We cavers get pretty emotional about rescues. The kind of emotional that finds a group of 40 people from at least three different states happily atop a windy and frigid mountain in White County at night in the dead of winter. We are busy with tasks. Rope must be rigged. Paths must be cleared. We must be trained on how to use a haul system.

Inside the cave people are shaving rocks to widen the passage. Cavers are placing bolts to assist with moving the patient. A medic has rappelled and climbed to him and administers medication to ease the pain. Hand warmers are placed on him. He is cold from having been underground, and unable to move for so long. He hurts and is weary, but he holds a deep strength that all here know and admire.

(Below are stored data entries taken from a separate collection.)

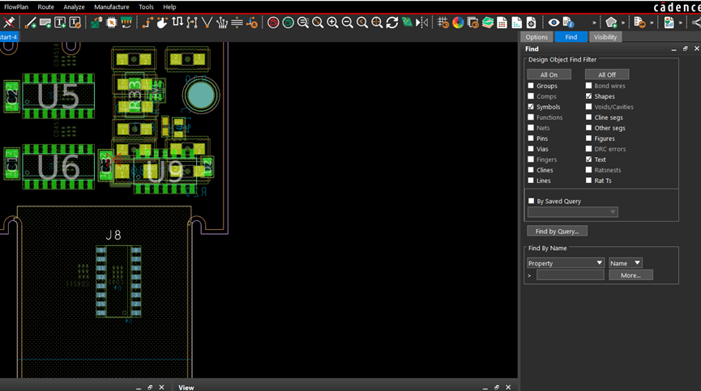
Task: Uncheck the Symbols checkbox
Action: (531, 107)
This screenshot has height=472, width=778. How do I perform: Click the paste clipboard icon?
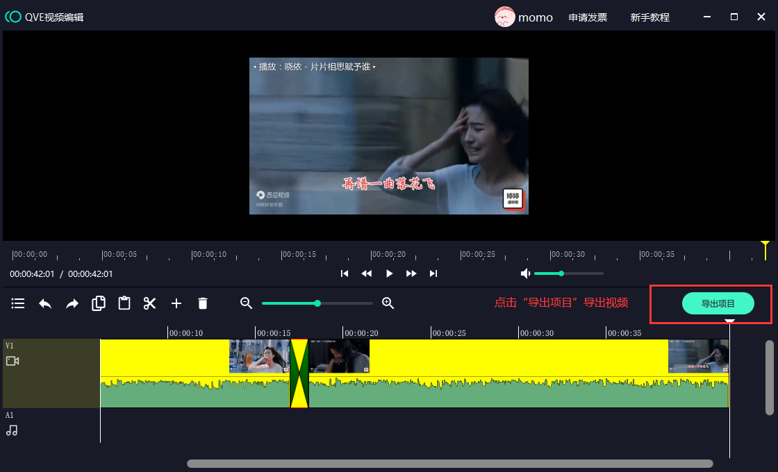tap(124, 303)
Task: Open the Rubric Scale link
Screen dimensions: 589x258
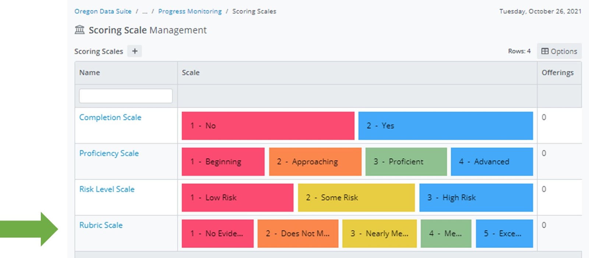Action: (101, 225)
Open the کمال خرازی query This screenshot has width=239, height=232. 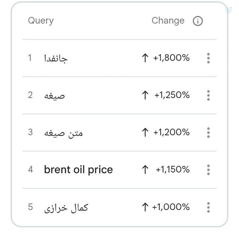click(66, 208)
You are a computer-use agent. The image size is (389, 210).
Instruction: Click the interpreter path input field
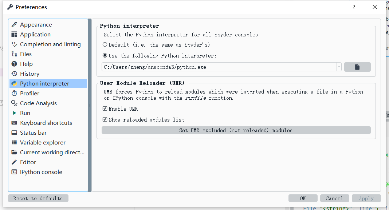219,67
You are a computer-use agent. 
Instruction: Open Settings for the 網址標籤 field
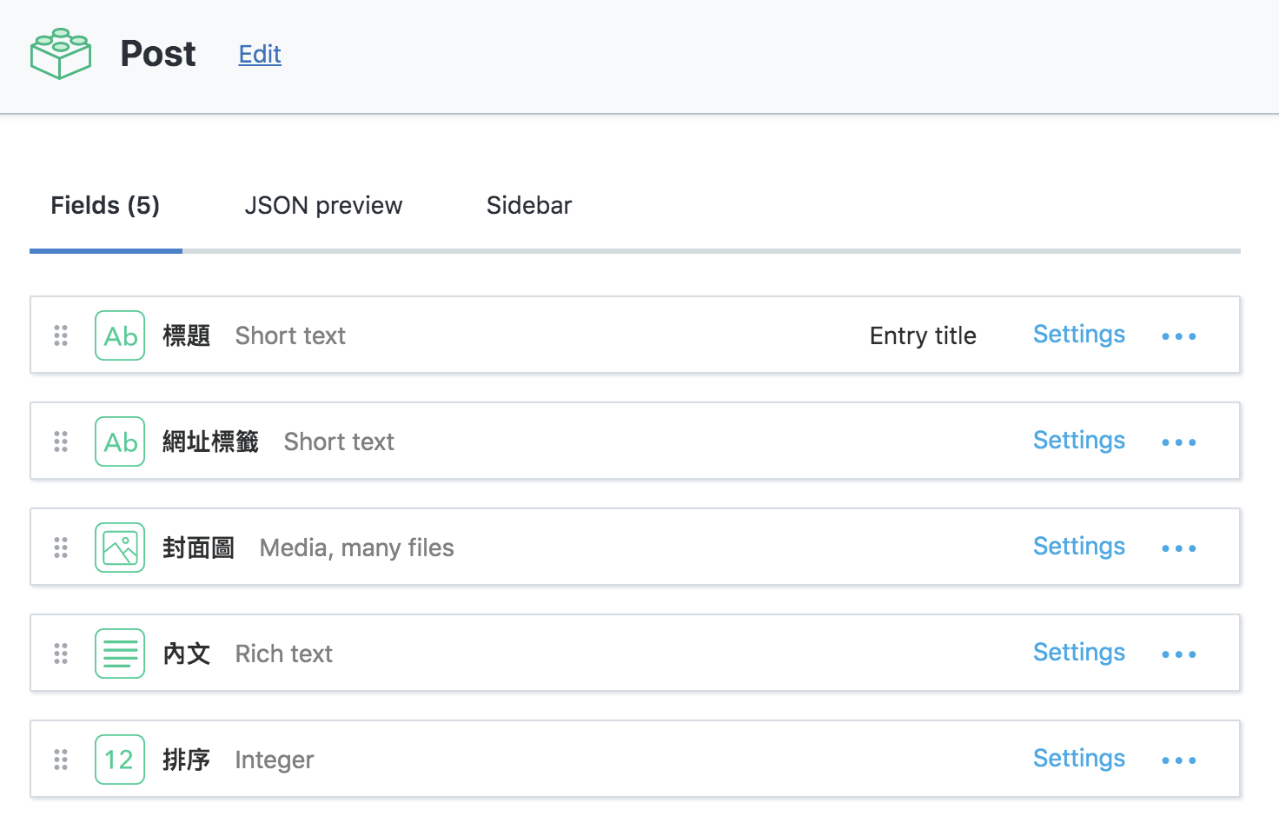(x=1078, y=441)
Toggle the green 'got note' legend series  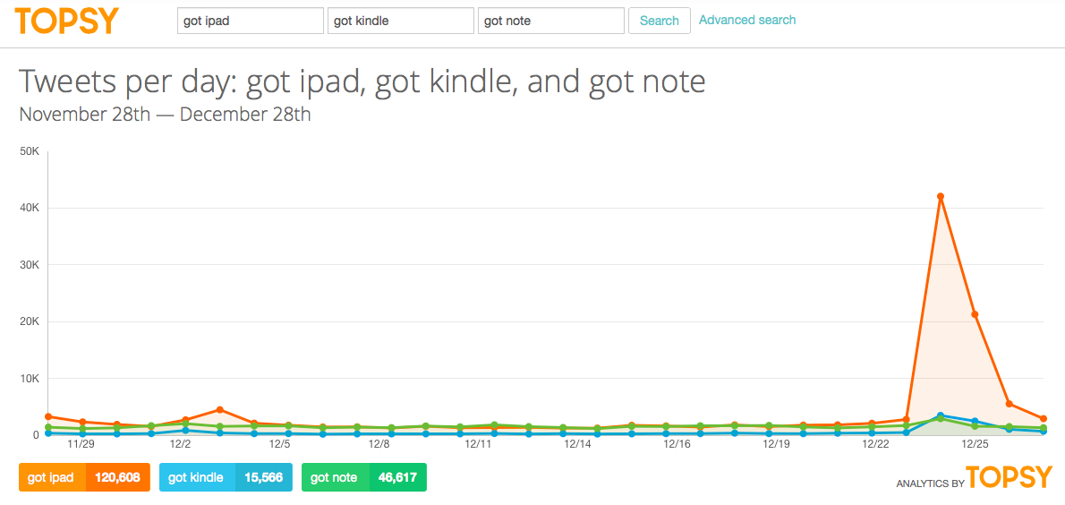coord(335,477)
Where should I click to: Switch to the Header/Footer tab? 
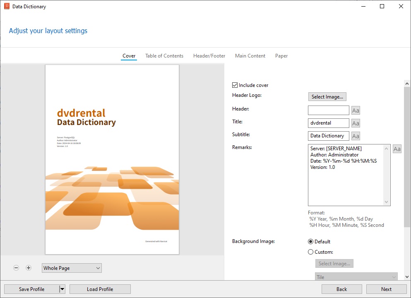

Here is a place where normal people become heroes. Normal people learn the complex art of cave and cliff rescue and apply that to help their fellow humans. Normal people volunteer their time to their local rescue group.

We wait for the order “Slow haul!” and hand over hand two teams pull the lines a man’s life hangs by. It is a process, with many steps to bring an injured person to the surface. We work and we wait. People within the cave are communicating messages to us about what we need to do.

Sometime around 3:30am the patient emerges from the cave. He is pale, but doing well despite the ordeal he has endured. I shout "We love you!" from above and see him crack a smile. Soon he is on the back of a side-by-side and on his way down the mountain. Cold and tired we pack up and find our way down to our cars. There must be a hundred people here.

Humans are capable of such beauty and wonder. If you ever doubt your fellow man, come to a cave rescue. Tonight a team of humans saved a life. I can’t think of anything more amazing than that.